Point 6: The authors could look at other Treg markers (CTLA4, GARP).

 

Response 6: Thank you very much for your kind comments. As you recommend, other Treg markers can be observed. In this study, we analyzed Treg cells using Foxp3, a typical marker of Treg cells, although there are other Treg markers such as CTLA4 and GARP. We added this sentence in the result of Fig. 3 (Line 160-161 of revised version).

 

Point 7: Fig 6: C and D: The intracellular staining for FOXP3 and IL17 are not convincing. the whole population has shifted. It would be good if the authors could provide FSC and SSC as well as the gating strategy used for those 2 stainings.

 

Response 7: Thank you very much for your kind comments. As you comment, we provided the data of FSC and SSC as well as the gating strategy in Figure S5. We added the following sentences in Result section (Line 255-256 of revised version): “Forward scatter, side scatter, and gating strategy for the staining of intracellular Foxp3 and IL-17 have been shown in Figure S5”.

 

Point 8: RA and CIA are T cell driven diseases but the authors disregard the function of PLD1 in T cell activation. The protection against CIA is related to an inability of T effectors to be activated. Effect observed in B cells could also be due to an inefficient inflammatory response from the T cell subset.

 

Response 8: Thank you very much for your helpful comments.
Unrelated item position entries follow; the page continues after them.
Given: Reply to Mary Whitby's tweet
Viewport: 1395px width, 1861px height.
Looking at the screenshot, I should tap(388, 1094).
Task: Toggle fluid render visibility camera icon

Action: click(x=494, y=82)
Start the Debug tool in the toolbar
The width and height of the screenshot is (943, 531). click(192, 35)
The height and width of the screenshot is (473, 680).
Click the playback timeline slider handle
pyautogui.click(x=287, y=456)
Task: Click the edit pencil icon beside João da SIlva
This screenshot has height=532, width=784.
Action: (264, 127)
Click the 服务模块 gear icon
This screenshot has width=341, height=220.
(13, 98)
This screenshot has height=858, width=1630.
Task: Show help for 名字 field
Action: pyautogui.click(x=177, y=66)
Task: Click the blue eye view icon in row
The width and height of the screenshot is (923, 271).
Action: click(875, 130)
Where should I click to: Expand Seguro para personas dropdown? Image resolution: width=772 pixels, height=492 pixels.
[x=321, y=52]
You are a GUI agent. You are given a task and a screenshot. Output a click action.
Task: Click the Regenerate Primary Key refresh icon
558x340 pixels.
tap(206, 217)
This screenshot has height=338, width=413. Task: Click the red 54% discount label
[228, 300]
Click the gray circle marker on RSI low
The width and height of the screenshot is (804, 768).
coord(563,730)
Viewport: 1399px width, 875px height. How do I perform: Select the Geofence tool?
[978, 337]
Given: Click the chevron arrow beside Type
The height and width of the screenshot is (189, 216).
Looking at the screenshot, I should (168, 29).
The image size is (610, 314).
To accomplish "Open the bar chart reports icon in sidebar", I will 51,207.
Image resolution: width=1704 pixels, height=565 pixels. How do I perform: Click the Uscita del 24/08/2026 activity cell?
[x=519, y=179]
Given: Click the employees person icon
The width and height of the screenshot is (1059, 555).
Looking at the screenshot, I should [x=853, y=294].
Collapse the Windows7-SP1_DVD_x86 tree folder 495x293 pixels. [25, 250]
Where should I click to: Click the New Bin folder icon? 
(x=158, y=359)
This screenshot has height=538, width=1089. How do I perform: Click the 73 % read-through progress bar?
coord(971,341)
As you comment kindly, we added the following paragraphs in Introduction and Discussion section. In the Introduction section (Line 62-63), we added the following sentence: “PLD1 has been reported to plays an important role in Treg differentiation and T-cell activation [17-20]”. In the Discussion section (Line 348-362 of revised version), we added the following paragraph: “The role of PLD1 in Treg differentiation and T-cell activation has been reported by several groups [17-20]. Inhibition of PLD signaling by 1-butanol leads to enrichment of Foxp3+ Treg cells [17] and suppresses the surface expression of CTLA-4, an essential protein in the regulation of T-cell response [18]. Previously, 1-butanol has been widely employed to identify PLD/PA-driven processes. However, 1-butanol does not always effectively reduce PA accumulation, and its use may result in PLD-independent, deleterious effects [39]. Several biological processes suppressed by 1-butanol are not affected by the small-molecule, PLD inhibitor [39]. It has also been suggested that reduced CTLA-4 expression by 1-butanol is a consequence of a nonspecific effect [19]. Recent studies using small molecule of PLD1-specific inhibitor show that PLD1 is required for T-cell receptor-mediated signaling, T-cell activation, and effector function during immune response [19,20]. RA and CIA are T-cell-driven diseases and thus PLD1 might play a pivotal role in T cell activation. The protection against CIA is related to the inability of T effectors to be activated. Therefore, development of Treg cells is an essential requirement for effective clinical intervention. It is speculated that the effect of PLD1 targeting could be due to promotion of Treg differentiation and systemic disruption of T effector cells (Th1 and Th17 cells), therefore rendering attenuating the onset of CIA.”. In Line 342 -343 of revised version, we added the following sentences: “The generation of pathogenic autoantibodies to CII by B cells might also be owing to an inefficient inflammatory response from the T-cell subset”.

 

Point 9: Fig6E: The protocol used for the Treg suppression assay is not clear. If PLD1 inhibitor remains in the culture, it could inhibit T effector proliferation. Could this be done with PLD1 KO Tregs?

 

Response 9: As you comment kindly, we described in detail the protocol used for the Treg suppression assay in Material and Methods (Line 469-474 and 481-482 of revised version):

“Naïve CD4+ T cells were differentiated into Treg cells for 5 d in the absence or presence of the PLD1 inhibitor (10 μM). Naïve CD4+ T cells were isolated from the spleen of PLD1+/+ or PLD1−/− mice. Differentiated Treg (iTreg) cells were suspended in 2 × 106 cells/mL with PBS containing 1% FBS, and treated with 50 μg/mL of mitomycin C (Sigma-Aldrich) for 30 min, washed three times with PBS, resuspended with 20 mL of RPMI1640 containing 10% FBS, incubated for 2 h, washed two times with the media, and resuspended at 5 × 105 cells/mL of RPMI1640 containing 10% FBS. The iTreg cells were mixed thoroughly and 50 μL was titrated into the next well to generate serial dilutions in 1 μg/mL of anti-mouse CD3ε and anti-CD28 coated 96-well round bottom plate. Isolated naïve CD4+ T cells were suspended at 2 × 106 cells/mL, treated with 4 μM of carboxyfluorescein succinimidyl ester (CFSE; Sigma-Aldrich), and incubated in the dark without agitation for 10 min. CFSE-labeled naïve CD4+ T cells were washed with PBS containing 1% FBS and resuspended at 5 × 105 cells/mL in RPMI1640 containing 10% FBS. CFSE-labeled naïve CD4+ T cells (100 μL) were added to suppression assay plates and incubated for 3 d. Proliferation was analyzed by staining with anti-mouse CD4-PE (Thermo Fisher Scientific) and CFSE dilution using flow cytometry”.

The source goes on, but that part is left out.